What the task asks: Lines before the one containing "Magic Dental —" are left out. Retype that line and the rest through the end of the material exactly.

Record set:
= = = =
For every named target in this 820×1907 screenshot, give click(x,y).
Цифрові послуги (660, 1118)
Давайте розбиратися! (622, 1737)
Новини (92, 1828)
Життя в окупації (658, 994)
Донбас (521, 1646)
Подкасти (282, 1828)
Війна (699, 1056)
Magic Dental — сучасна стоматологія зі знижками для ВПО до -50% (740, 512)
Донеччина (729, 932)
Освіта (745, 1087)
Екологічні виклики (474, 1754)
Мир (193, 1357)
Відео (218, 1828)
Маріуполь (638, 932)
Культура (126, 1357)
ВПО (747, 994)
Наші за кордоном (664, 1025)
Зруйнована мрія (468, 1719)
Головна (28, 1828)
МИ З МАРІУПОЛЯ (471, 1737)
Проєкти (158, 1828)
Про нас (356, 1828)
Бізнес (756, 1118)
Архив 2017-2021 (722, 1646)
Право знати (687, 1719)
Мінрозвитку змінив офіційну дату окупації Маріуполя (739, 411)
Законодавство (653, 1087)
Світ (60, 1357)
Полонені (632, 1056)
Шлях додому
= = = =
Reply:
Magic Dental — сучасна стоматологія зі знижками для ВПО до -50% (740, 512)
Донеччина (729, 932)
Освіта (745, 1087)
Екологічні виклики (474, 1754)
Мир (193, 1357)
Відео (218, 1828)
Маріуполь (638, 932)
Культура (126, 1357)
ВПО (747, 994)
Наші за кордоном (664, 1025)
Зруйнована мрія (468, 1719)
Головна (28, 1828)
МИ З МАРІУПОЛЯ (471, 1737)
Проєкти (158, 1828)
Про нас (356, 1828)
Бізнес (756, 1118)
Архив 2017-2021 (722, 1646)
Право знати (687, 1719)
Мінрозвитку змінив офіційну дату окупації Маріуполя (739, 411)
Законодавство (653, 1087)
Світ (60, 1357)
Полонені (632, 1056)
Шлях додому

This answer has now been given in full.